Ворота дома – новые ворота – открыты. На подъездной дороге припаркован большой грузовик, надпись на котором гласит: «Благоустройство, озеленение + удаление деревьев». Никаких других машин рядом не видно. Где-то работает бензопила – слышен звук металла, распиливающего дерево, такой пронзительный, что у меня возникает ощущение, будто мне обтачивают зубы. В жарком воздухе пахнет древесным соком, гнилью и насекомыми – в нем стоит запах лета.
Я иду по мощенной плитами дорожке, которая сейчас заросла сорняками и травой, направляясь к парадной двери. Из-за угла дома выходит один из рабочих, занимающихся обустройством, мускулистый и жилистый; в руках он несет бензопилу. Он что-то кричит кому-то, кого я не вижу, потом поворачивается ко мне.

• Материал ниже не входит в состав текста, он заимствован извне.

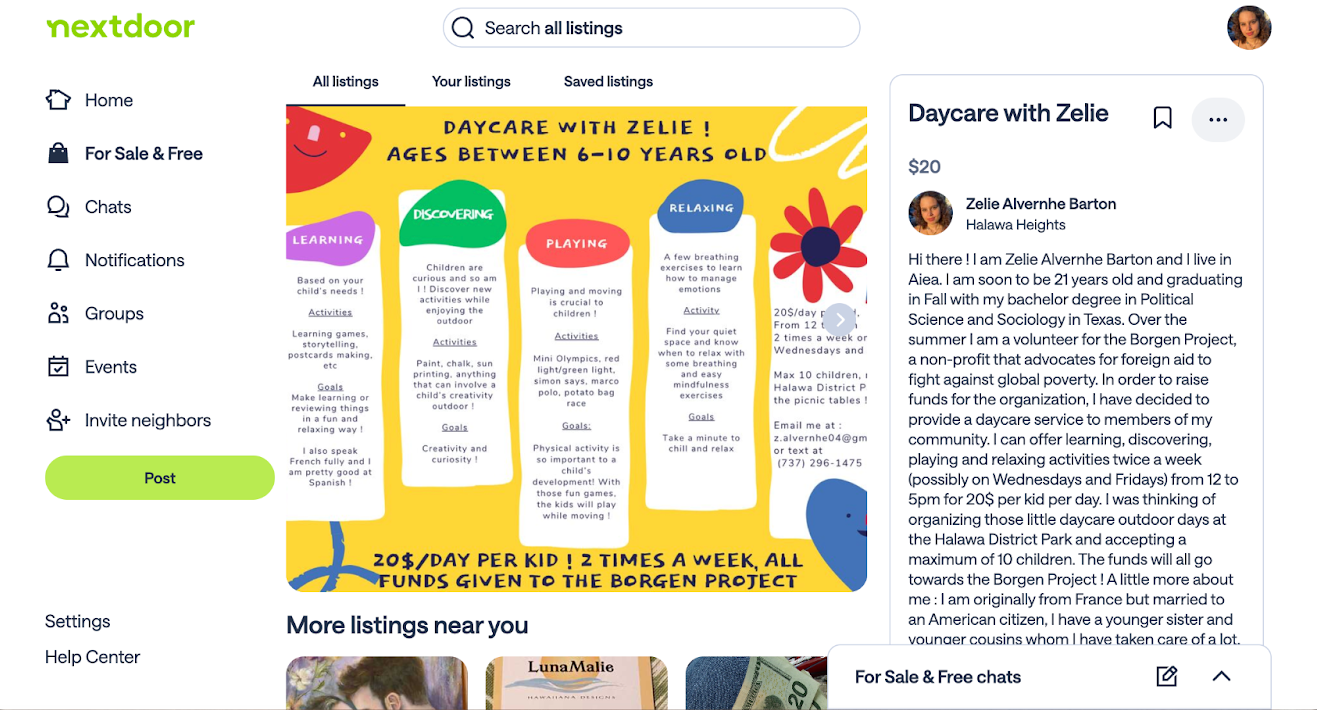This screenshot has height=710, width=1317.
Task: Click the Search all listings field
Action: click(651, 28)
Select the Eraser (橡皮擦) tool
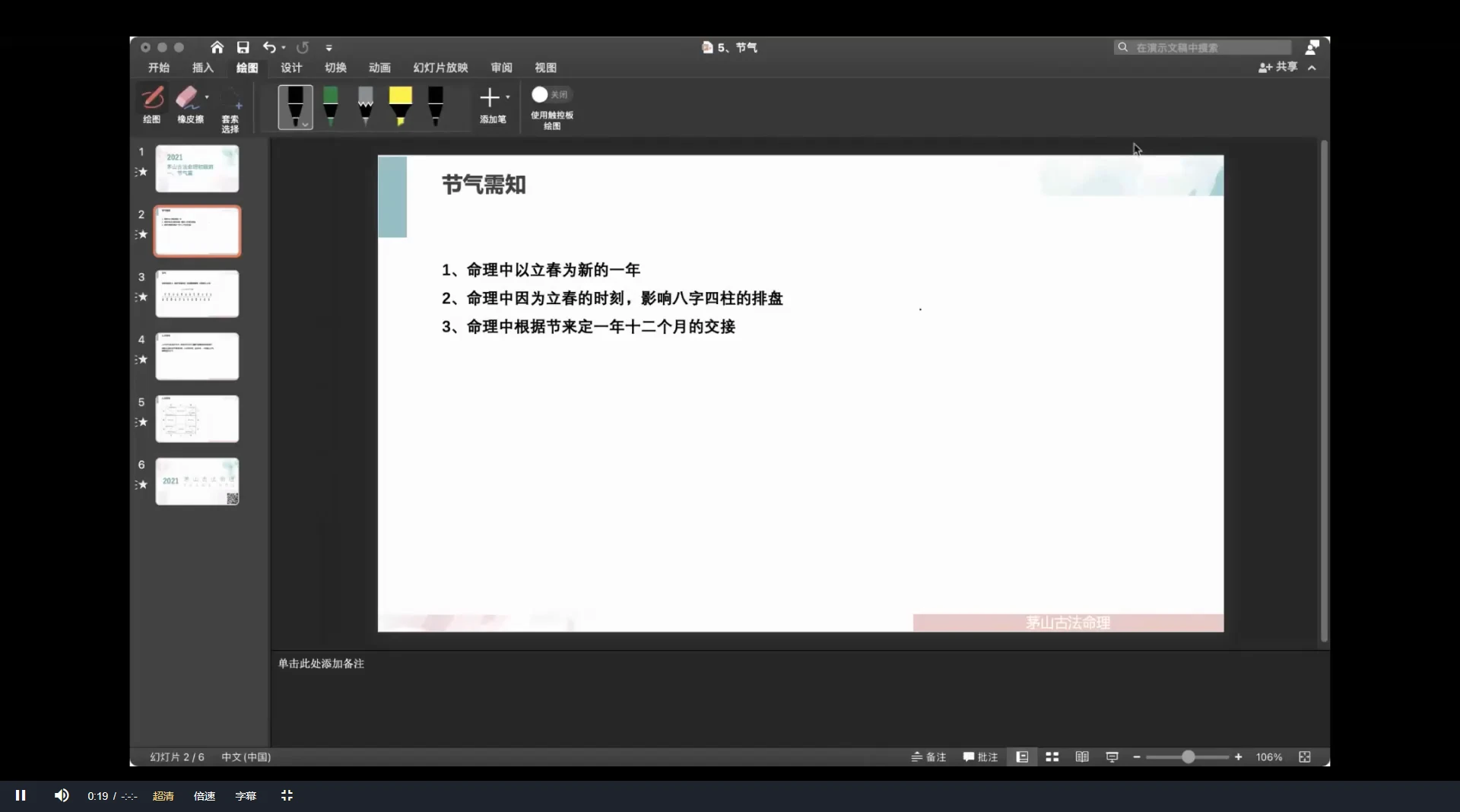Viewport: 1460px width, 812px height. (187, 103)
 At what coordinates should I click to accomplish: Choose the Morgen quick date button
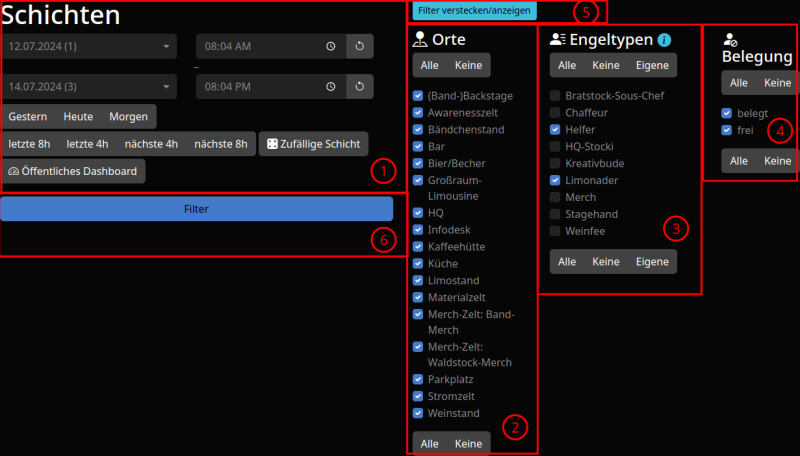(x=128, y=116)
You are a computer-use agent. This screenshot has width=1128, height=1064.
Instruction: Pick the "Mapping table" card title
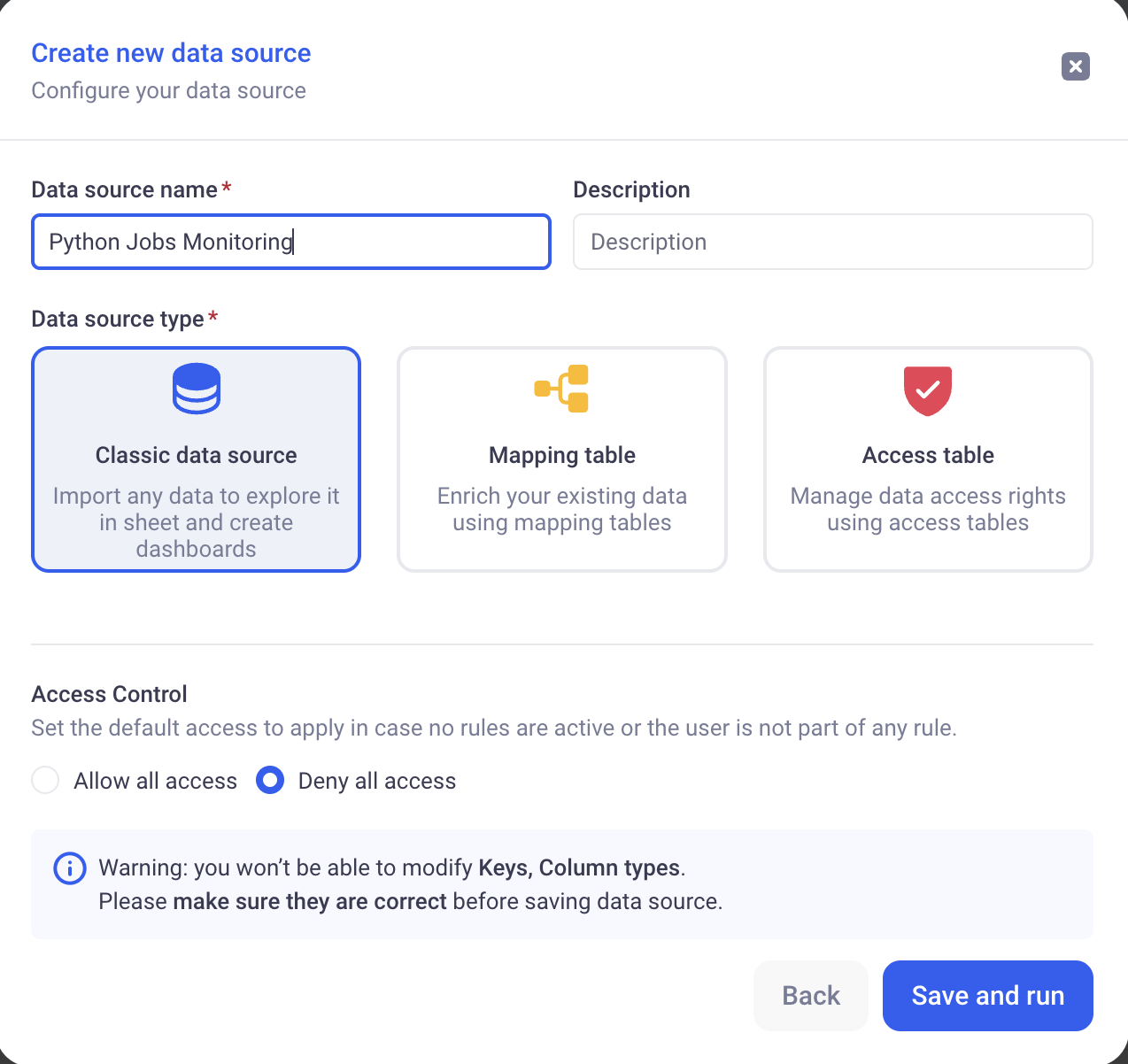562,455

– Хозяина нет дома, – говорит он, показывая на дом своей бензопилой.
– А вы знаете, куда он поехал? – спрашиваю я, обхватывая себя руками, хотя мне и не холодно. Просто мною владеет пугающее чувство, ведь я стою сейчас на месте, которое прежде было мне так знакомо, а теперь кажется таким чужим, как будто я стою на костях той, кем я когда-то была. Рабочий качает головой. – Вы знаете, когда он вернется? – спрашиваю я. Мужчина снова качает головой. В моей сумке гудит мобильник. Я поворачиваюсь и, щурясь, смотрю на нашу машину, чтобы проверить, не делают ли мне какие-то знаки Эбби или Бринн, но не могу разглядеть ничего за отражающим солнце ветровым стеклом.
Из-за дома выходит еще один рабочий, худой как жердь и голый по пояс, загорелый, с тонкими светлыми усиками, бородкой клинышком и множеством неумело сделанных татуировок. Из его рта торчит незажженная сигарета. Наверное, он из какого-то отсталого сельскохозяйственного района или из местных бедняков.
– Вам что, нужна какая-то помощь? – Его тон не назовешь приветливым.
– Я просто искала одного моего старого друга. Я еще вернусь.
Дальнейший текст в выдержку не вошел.